Niebla
Después de una tarde en la que la luz
del sol dio todo su esplendor a las innumerables flores amarillas que
combinadas con el verde anuncian la primavera, hoy, domingo, amanece todo
blanco. La niebla que nos lleva acompañando casi dos meses nos recibe desde
primera hora de la mañana.
Para la anciana, y para la mayoría de
los habitantes del pueblo, los domingos son iguales a cualquier otro día de la
semana; el mismo ritmo, las mismas necesidades. También los domingos las cabras
necesitan salir al campo y ser ordeñadas y la anciana, como cualquier otro día,
desde las ocho de la mañana sale a estirar las piernas y ante la incrédula,
aunque habituada mirada de la ventera, comienza a subir una cuesta embarrada
después de varios días de lluvias al tiempo que trata de esquivar la persistente ventisca que acompaña a la
niebla. Casi una hora más tarde regresa de su paseo con paso más ágil y
decidido, ejemplo de que el ejercicio le viene bien a sus piernas.
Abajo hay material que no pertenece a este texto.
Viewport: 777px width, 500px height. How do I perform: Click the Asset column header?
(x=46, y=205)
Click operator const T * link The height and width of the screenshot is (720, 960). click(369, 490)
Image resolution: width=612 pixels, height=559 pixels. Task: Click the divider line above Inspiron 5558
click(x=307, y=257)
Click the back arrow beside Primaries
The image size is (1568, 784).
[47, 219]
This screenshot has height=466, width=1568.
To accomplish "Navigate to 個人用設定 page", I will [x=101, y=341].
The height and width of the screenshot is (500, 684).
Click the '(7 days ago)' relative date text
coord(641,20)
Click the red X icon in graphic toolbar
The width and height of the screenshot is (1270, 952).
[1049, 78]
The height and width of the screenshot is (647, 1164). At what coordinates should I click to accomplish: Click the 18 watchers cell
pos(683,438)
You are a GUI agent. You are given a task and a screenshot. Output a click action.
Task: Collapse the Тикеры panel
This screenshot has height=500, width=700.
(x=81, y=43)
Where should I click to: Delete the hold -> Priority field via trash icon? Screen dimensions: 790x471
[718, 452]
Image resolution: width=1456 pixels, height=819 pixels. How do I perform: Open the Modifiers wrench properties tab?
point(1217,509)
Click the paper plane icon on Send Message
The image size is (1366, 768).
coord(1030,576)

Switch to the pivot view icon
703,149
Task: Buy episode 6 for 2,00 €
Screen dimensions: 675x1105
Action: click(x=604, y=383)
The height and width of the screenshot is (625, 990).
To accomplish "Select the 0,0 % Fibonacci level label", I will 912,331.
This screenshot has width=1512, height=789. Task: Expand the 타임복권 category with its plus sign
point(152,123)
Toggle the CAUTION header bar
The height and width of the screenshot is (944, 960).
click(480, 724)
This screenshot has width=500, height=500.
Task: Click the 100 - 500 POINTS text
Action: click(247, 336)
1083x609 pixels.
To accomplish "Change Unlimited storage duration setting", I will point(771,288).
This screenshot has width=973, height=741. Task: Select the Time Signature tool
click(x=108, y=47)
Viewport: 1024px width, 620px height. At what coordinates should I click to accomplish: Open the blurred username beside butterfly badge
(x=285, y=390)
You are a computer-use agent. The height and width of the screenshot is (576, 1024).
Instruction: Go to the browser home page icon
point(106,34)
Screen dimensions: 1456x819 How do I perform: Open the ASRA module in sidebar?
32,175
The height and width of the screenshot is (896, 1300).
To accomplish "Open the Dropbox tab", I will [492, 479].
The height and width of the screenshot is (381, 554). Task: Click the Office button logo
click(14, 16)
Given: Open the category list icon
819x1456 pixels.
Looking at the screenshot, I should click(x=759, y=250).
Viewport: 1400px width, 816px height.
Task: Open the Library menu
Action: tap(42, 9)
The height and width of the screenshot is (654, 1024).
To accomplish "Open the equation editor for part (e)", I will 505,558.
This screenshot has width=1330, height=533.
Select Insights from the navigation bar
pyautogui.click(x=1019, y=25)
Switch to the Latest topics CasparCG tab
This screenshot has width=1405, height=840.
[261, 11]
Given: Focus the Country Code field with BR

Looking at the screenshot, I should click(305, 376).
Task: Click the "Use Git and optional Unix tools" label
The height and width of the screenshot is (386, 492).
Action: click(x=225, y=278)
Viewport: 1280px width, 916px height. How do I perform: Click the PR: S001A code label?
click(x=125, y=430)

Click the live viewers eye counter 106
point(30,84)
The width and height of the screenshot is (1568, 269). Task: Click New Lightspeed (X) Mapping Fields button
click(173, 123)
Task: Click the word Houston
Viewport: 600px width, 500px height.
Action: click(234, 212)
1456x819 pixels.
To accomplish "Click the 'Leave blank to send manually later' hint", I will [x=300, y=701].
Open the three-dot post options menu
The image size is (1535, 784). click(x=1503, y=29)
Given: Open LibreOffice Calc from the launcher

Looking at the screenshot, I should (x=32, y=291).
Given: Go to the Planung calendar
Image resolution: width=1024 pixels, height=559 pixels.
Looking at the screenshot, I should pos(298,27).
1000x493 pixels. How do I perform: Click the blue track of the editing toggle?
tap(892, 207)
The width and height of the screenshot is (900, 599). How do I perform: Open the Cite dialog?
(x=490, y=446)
Poco después
se acercará a la venta, donde, como cualquier otro día, buscará a alguien con
quien hablar.
A las nueve de la mañana un primer y
pequeño rebaño de cabras cruza rápido el centro del pueblo, ellas deseosas por
llegar a su destino y el cabrero, que no encuentra a nadie con quien cruzar ni
una sola palabra, no ve motivo para detenerse.
La sensación de frío es mayor que
aquella que nos indica los nueve grados del termómetro. Si no fuera por los
constantes ladridos de los perros que cortan la tranquilidad reinante, el
silencio seria total, un profundo silencio que la gente busca romper con la
palabra, aunque las conversaciones a veces parezcan repetirse. La brisa se
intensifica y mantiene a uno pegado a su lectura, aunque la luz que nos ilumina
es cada vez más endeble. El día es plomizo y frío, algo evidente viendo cómo, los
pocos visitantes que van llegando, se bajan de sus coches, tapados hasta las
orejas y cómo corren a resguardarse en el bar o en la venta nada más poner los
pies en el suelo.
Hoy nadie permanece en los muros de la
plaza. Hoy nadie tiene el valor de sentarse en las piedras y ladrillos que,
junto a las paredes y con vistas a la carretera, hacen de bancos. Hoy el pueblo
vive de paredes adentro y nada hace prever que a lo largo del día la situación
vaya a cambiar. El agua corre por todos sitios, regueros que aparecen sin cesar
y transforman el terreno en un barrizal. Todo blanco, todo silencio hasta que
un grupo de jóvenes llega. Desaparece entonces el sonido del viento, el goteo
de los tejados, el suave murmullo de los riachuelos que, desde arriba,
ralentizan por aquí su paso antes de continuar su viaje, laderas abajo, hasta
el mar. Hablan del camino recorrido, del hambre que tienen, del frío que hace y
otras cosas que todo el pueblo puede oír de lo alto que lo dicen, como si
estuviesen en cualquier otro lugar y en cualquier otra circunstancia. Como si
la naturaleza para ellos hablase en balde.
Marzo 1996
2014. Acuarela sobre papel, 16x17cm.